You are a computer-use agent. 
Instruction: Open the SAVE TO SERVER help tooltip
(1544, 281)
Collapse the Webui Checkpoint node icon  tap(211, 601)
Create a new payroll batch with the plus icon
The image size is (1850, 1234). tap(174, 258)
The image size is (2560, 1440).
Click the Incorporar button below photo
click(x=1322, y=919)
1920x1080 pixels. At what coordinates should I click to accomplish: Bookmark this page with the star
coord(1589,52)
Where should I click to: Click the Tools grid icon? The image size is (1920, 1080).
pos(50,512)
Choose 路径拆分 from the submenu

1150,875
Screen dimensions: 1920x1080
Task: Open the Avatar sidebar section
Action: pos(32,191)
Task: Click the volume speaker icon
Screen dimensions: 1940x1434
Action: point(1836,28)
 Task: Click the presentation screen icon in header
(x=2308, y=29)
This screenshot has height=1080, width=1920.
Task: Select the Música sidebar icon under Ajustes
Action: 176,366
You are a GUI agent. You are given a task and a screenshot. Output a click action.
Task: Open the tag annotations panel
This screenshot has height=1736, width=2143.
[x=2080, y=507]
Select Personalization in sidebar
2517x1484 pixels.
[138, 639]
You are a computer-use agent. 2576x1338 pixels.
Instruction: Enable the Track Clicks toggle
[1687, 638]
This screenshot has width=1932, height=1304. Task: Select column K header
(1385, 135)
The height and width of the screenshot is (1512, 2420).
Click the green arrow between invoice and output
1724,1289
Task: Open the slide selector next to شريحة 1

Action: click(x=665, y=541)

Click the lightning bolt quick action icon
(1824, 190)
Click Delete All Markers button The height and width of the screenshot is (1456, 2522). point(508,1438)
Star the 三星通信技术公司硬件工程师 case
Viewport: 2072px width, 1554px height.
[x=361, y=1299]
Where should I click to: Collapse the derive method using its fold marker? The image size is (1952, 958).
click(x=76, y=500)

━━━━━━━━━━━━━━━━

Goal of the exercise
Within the material above, the line with "The image size is (2560, 1440)." opens the range and the line with "Task: Open the tag annotations panel" closes it; reproduce that range word for word.

Exercise result
The image size is (2560, 1440).
Click the Incorporar button below photo
click(x=1322, y=919)
1920x1080 pixels. At what coordinates should I click to accomplish: Bookmark this page with the star
coord(1589,52)
Where should I click to: Click the Tools grid icon? The image size is (1920, 1080).
pos(50,512)
Choose 路径拆分 from the submenu

1150,875
Screen dimensions: 1920x1080
Task: Open the Avatar sidebar section
Action: pos(32,191)
Task: Click the volume speaker icon
Screen dimensions: 1940x1434
Action: point(1836,28)
 Task: Click the presentation screen icon in header
(x=2308, y=29)
This screenshot has height=1080, width=1920.
Task: Select the Música sidebar icon under Ajustes
Action: 176,366
You are a GUI agent. You are given a task and a screenshot. Output a click action.
Task: Open the tag annotations panel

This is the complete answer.